CY: I hope that the work speaks to ideas of meaning being always slippery and contingent. I am also aware of the limitations of my own research abilities and inability to at times overcome my own personal subjectivity – but I think the work reveals that too. I am not a historian and am trying to subject the art object and research process to the same ideas of assemblage as those found in the collection or archive.
I move about in terms of the medium I work in but come from beginnings in painting, so that is a dominant factor in how I think about things. I am always interested in surface, perception and arrangement. Arrangement is increasingly a focus as the proximity and distance between things is where those aforementioned gaps lie – the negative space.
The way that an object / image / idea is used or presented can certainly transport how we understand it.
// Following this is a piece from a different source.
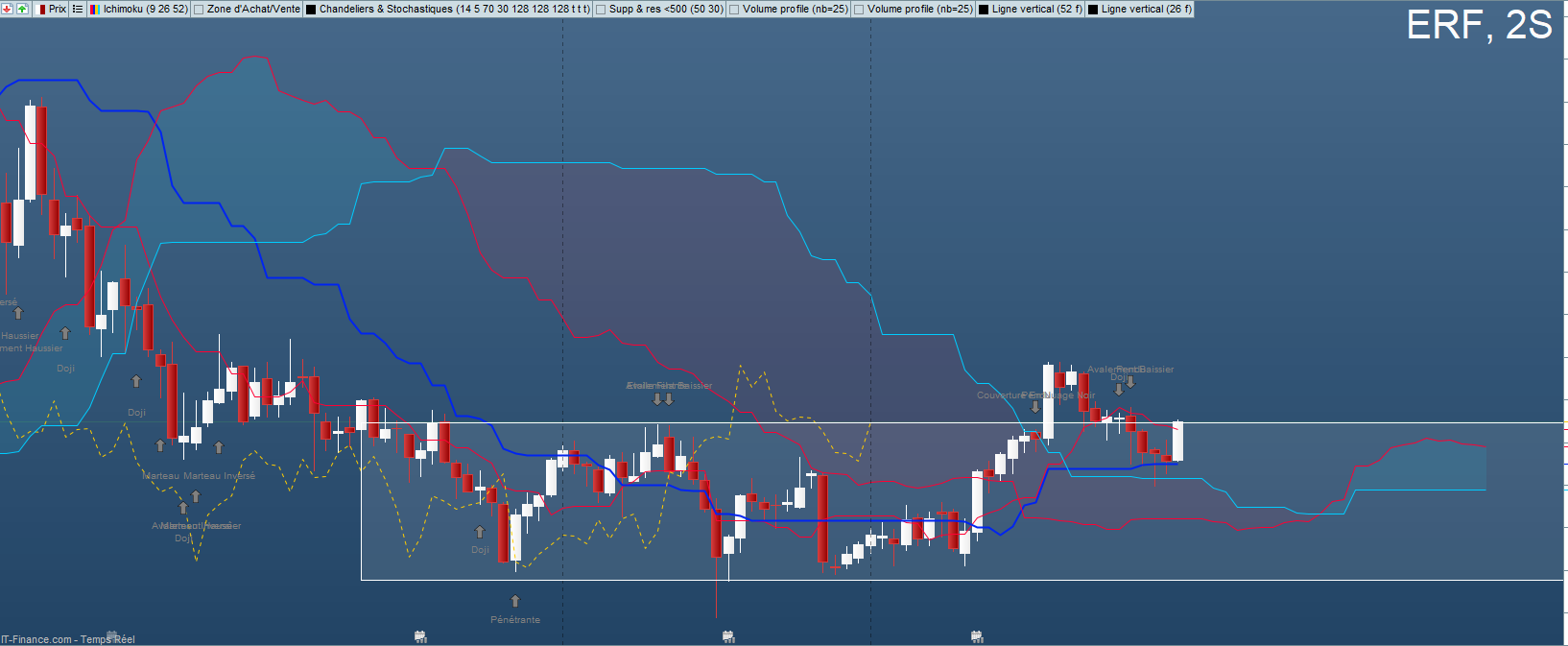Select the Prix label in the toolbar
The image size is (1568, 646).
(x=58, y=9)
It is my intention to create a new way of thinking about the meaning of whatever it is I am looking at; sometimes this might transform the object – but only if the viewer comes with me on the journey.
AA: Did you have a passion for collecting things in your childhood or youth?
CY: My Mum often remarked when we left the house that I always brought the ‘whole kit and caboodle’ with me, which I have come to know refers to bringing an entire collection of things. These days I try to carry around much less, but I am certainly a collector! I am deeply interested in the objects and materials that come to furnish our lives and how they connect the personal and local with much wider social histories and narratives.
I have always been fascinated with the practices of biography, documentary and museology and the ideas of ‘completeness’ and ‘objectivity’ that we associate with them. Researching in collections and archives is a way to work closely with these practices and continually rethink their value.
I am also fascinated with the relationship between the art and non-art object, and have a history of working closely with the domestic design and applied art object. These objects come from a different intention of making and have a different relationship to circulation. This movement is one of the ways that I access the worlds that objects move through and inhabit.
There is also something really compelling, for me, in the repetition of a single object – I own eleven Aalto vases, for example. They start to become almost sinister when you notice them recurring around a space.